Радий Погодин - Трень - брень
Они опять помолчали.
Воробьи, видя такое дело, взялись за охоту. Ведь как ни говори, свой желудок гораздо требовательнее чужого горя. Пустились мух ловить. Роскошные осенние мухи гудели и нахально кусались.
Аркашка поймал одну муху с выпученными глазами, оторвал ей крылья.
- Мухи гады! Мухи гадят! Мухи мучают людей! - пропел он.
Ольга подняла опавший лист, разгладила его на колене.

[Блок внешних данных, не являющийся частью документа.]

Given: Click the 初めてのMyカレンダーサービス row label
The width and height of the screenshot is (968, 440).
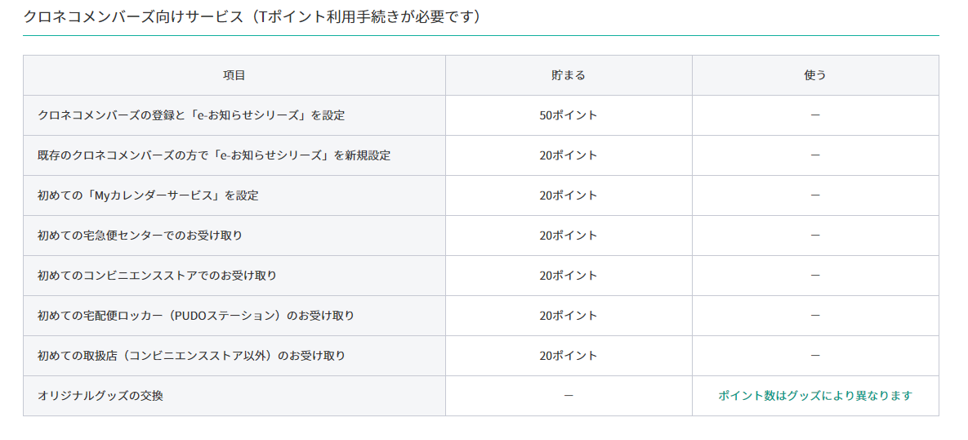Looking at the screenshot, I should pos(148,195).
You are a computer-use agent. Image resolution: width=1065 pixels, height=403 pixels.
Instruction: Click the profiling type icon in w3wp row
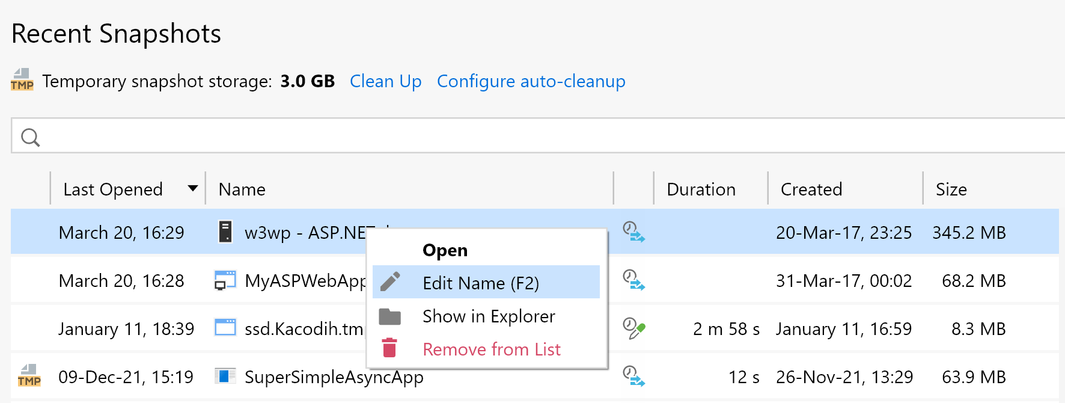(633, 232)
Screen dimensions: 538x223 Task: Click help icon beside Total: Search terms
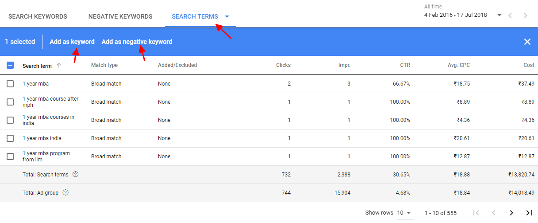[75, 175]
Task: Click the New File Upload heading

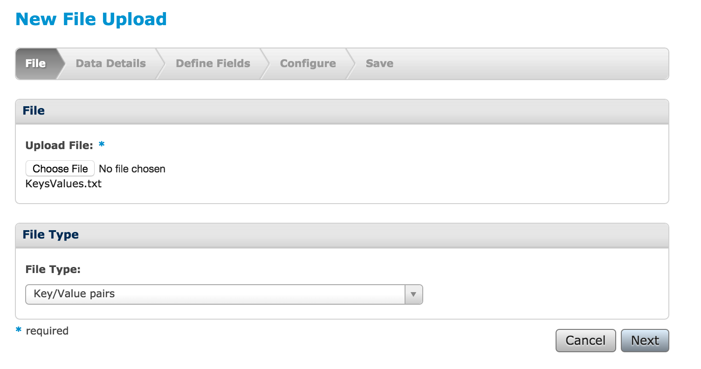Action: 91,20
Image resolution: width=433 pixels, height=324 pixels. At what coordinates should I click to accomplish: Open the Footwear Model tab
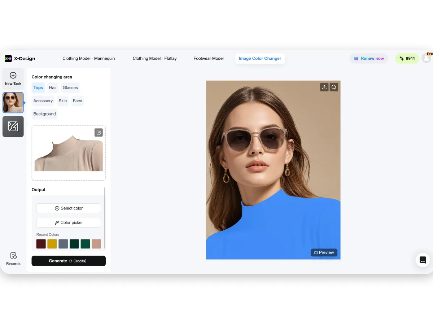[209, 58]
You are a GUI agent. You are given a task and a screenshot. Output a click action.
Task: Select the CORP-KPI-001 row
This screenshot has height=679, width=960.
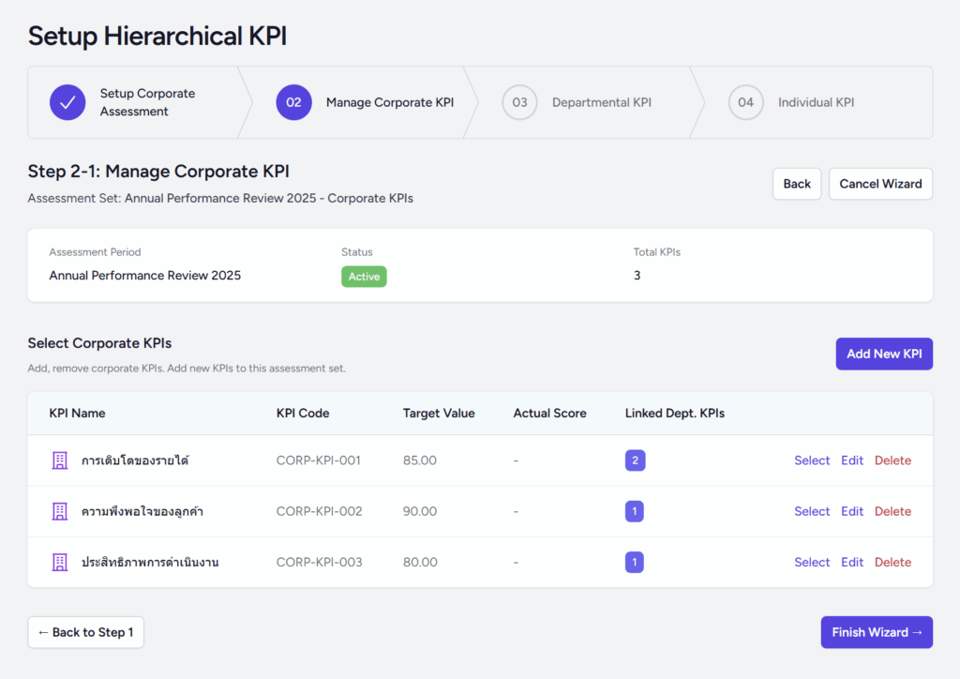[x=812, y=460]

- Почему опавшие листья никто не называет падалью?
- Они красивые.
- Но ведь они тоже рыжие.
Аркашка задумался.
- Ха, - сказал он. - Осенью все листья рыжие. Все, понимаешь? Если бы все люди были рыжими, никто бы на тебя и внимания не обратил. Стань как все и живи себе преспокойно. Слушай, давай мы все-таки тебя перекрасим.
- Чтобы перекраситься, в парикмахерскую идти нужно.
- В парикмахерской не перекрасят. Ты еще несовершеннолетняя. Тебе сколько?
- Двенадцать.
- Прогонят.
- А как же тогда?
Аркашка подумал. Когда он думал, то втягивал голову в плечи. И чем крепче думал, тем глубже втягивал голову, словно старался плечами заслонить свои горемычные уши.
- У нас в квартире одна тетка живет, Зоя Борисовна. У нее всяких красок навалом. Я у нее стяну что-нибудь подходящее. Тебе какой цвет?
- Лучше бы черный, - сказала Ольга.
Аркашка помчался домой.
Ольга взяла книжку из Аркашкиного тайника, развернула. Стала читать:
"Велик ваш грех перед господом нашим. Мерзкие отродья дьявола бродят по нашей планете, оскверняя образ божий, по которому он создал нас с вами. Я, ребята, имею в виду рыжих. Разве этот богомерзкий цвет волос был у наших прародителей, некогда изгнанных из рая? Нет, и тысячу раз нет! Рыжий цвет пошел от дьяволицы Лилит..."
Ольга застонала, рванула себя за волосы.
- За что? - сказала она. Сгребла книжки в охапку и запихала их обратно в тайник, словно в печку. И привалила камнем.
Прибежал Аркашка с красивой черно-белой коробкой в руках.
- Будешь как Кармен. Вот. "Суппергаммалонель" черный, - прочитал он надпись на коробке. - Подкраска для волос. Дает черный глубокий цвет с блеском. Нетоксична. Укрепляет корни волос. Придает волосам пышность. Одновременно является средством от облысения. Особо рекомендуется при раннем поседении. Подкраска легко смывается".
Ольга взяла коробку.
- "Нашей фирмой выпускается "Суппергаммалонель" всех цветов и всех существующих в природе оттенков. Тем самым фирма пытается разрешить большую гуманистическую проблему - цвет и настроение, цвет и жизненный тонус, цвет и работоспособность..."
- Ты способ употребления читай, - подсказал ей Аркашка и сам принялся читать: - "Подкраска наносится на влажные, чисто промытые волосы нанизанным на расческу кусочком ваты. Волосы красятся по частям, прядь за прядью, до полного их потемнения". Айда в прачечную. Там вода есть нагретая. Там и свитер скинешь, чтобы не замарать.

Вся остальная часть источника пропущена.